**TASK OBJECTIVE:** An exact retyping of every record is required.
**********
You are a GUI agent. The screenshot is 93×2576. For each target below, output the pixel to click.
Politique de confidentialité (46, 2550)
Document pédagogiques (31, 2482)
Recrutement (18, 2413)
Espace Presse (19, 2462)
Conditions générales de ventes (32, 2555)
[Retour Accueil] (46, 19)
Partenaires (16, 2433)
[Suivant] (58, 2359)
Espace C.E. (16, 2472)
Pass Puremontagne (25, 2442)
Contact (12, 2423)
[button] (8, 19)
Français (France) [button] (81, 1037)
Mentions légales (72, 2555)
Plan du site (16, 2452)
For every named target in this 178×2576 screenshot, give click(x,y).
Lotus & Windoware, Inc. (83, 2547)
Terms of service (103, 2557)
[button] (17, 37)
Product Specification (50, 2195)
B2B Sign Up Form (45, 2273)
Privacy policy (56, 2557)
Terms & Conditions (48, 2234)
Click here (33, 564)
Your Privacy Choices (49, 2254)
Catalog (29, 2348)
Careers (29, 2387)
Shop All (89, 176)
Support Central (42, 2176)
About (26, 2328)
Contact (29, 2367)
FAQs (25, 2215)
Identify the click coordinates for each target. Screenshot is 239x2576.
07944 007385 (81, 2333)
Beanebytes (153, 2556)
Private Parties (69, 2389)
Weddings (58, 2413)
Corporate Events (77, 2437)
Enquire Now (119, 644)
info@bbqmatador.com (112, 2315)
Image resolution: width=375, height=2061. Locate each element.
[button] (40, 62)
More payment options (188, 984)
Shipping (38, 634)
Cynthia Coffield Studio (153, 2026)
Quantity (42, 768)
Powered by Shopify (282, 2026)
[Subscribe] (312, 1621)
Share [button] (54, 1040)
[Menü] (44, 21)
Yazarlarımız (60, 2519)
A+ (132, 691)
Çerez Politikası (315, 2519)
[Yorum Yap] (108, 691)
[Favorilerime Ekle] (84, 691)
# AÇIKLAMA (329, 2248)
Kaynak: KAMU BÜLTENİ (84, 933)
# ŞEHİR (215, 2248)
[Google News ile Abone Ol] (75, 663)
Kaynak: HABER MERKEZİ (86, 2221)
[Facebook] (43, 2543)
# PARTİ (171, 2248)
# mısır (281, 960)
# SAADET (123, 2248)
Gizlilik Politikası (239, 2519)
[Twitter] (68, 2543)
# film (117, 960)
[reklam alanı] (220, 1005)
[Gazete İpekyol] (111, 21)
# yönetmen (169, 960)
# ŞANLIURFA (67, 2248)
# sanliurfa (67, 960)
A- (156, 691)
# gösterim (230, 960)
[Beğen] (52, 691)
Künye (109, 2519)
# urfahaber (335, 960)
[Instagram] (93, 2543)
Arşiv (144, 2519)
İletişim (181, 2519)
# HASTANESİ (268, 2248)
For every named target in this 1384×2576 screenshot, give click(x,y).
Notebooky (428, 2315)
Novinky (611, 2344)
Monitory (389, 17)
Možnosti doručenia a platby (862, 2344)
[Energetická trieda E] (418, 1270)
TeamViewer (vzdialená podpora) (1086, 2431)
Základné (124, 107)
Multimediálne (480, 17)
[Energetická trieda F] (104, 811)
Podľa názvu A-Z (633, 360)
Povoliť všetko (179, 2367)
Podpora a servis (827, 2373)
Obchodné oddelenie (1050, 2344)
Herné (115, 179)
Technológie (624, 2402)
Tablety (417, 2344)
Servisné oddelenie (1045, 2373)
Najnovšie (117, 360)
**********
**ANSWER TO THE EXERCISE:**
You are a GUI agent. The screenshot is 93×2576. For each target below, output the pixel to click.
Politique de confidentialité (46, 2550)
Document pédagogiques (31, 2482)
Recrutement (18, 2413)
Espace Presse (19, 2462)
Conditions générales de ventes (32, 2555)
[Retour Accueil] (46, 19)
Partenaires (16, 2433)
[Suivant] (58, 2359)
Espace C.E. (16, 2472)
Pass Puremontagne (25, 2442)
Contact (12, 2423)
[button] (8, 19)
Français (France) [button] (81, 1037)
Mentions légales (72, 2555)
Plan du site (16, 2452)
For every named target in this 178×2576 screenshot, give click(x,y).
Lotus & Windoware, Inc. (83, 2547)
Terms of service (103, 2557)
[button] (17, 37)
Product Specification (50, 2195)
B2B Sign Up Form (45, 2273)
Privacy policy (56, 2557)
Terms & Conditions (48, 2234)
Click here (33, 564)
Your Privacy Choices (49, 2254)
Catalog (29, 2348)
Careers (29, 2387)
Shop All (89, 176)
Support Central (42, 2176)
About (26, 2328)
Contact (29, 2367)
FAQs (25, 2215)
Identify the click coordinates for each target. Screenshot is 239x2576.
07944 007385 (81, 2333)
Beanebytes (153, 2556)
Private Parties (69, 2389)
Weddings (58, 2413)
Corporate Events (77, 2437)
Enquire Now (119, 644)
info@bbqmatador.com (112, 2315)
Image resolution: width=375, height=2061. Locate each element.
[button] (40, 62)
More payment options (188, 984)
Shipping (38, 634)
Cynthia Coffield Studio (153, 2026)
Quantity (42, 768)
Powered by Shopify (282, 2026)
[Subscribe] (312, 1621)
Share [button] (54, 1040)
[Menü] (44, 21)
Yazarlarımız (60, 2519)
A+ (132, 691)
Çerez Politikası (315, 2519)
[Yorum Yap] (108, 691)
[Favorilerime Ekle] (84, 691)
# AÇIKLAMA (329, 2248)
Kaynak: KAMU BÜLTENİ (84, 933)
# ŞEHİR (215, 2248)
[Google News ile Abone Ol] (75, 663)
Kaynak: HABER MERKEZİ (86, 2221)
[Facebook] (43, 2543)
# PARTİ (171, 2248)
# mısır (281, 960)
# SAADET (123, 2248)
Gizlilik Politikası (239, 2519)
[Twitter] (68, 2543)
# film (117, 960)
[reklam alanı] (220, 1005)
[Gazete İpekyol] (111, 21)
# yönetmen (169, 960)
# ŞANLIURFA (67, 2248)
# sanliurfa (67, 960)
A- (156, 691)
# gösterim (230, 960)
[Beğen] (52, 691)
Künye (109, 2519)
# urfahaber (335, 960)
[Instagram] (93, 2543)
Arşiv (144, 2519)
İletişim (181, 2519)
# HASTANESİ (268, 2248)
For every named target in this 1384×2576 screenshot, give click(x,y).
Notebooky (428, 2315)
Novinky (611, 2344)
Monitory (389, 17)
Možnosti doručenia a platby (862, 2344)
[Energetická trieda E] (418, 1270)
TeamViewer (vzdialená podpora) (1086, 2431)
Základné (124, 107)
Multimediálne (480, 17)
[Energetická trieda F] (104, 811)
Podľa názvu A-Z (633, 360)
Povoliť všetko (179, 2367)
Podpora a servis (827, 2373)
Obchodné oddelenie (1050, 2344)
Herné (115, 179)
Technológie (624, 2402)
Tablety (417, 2344)
Servisné oddelenie (1045, 2373)
Najnovšie (117, 360)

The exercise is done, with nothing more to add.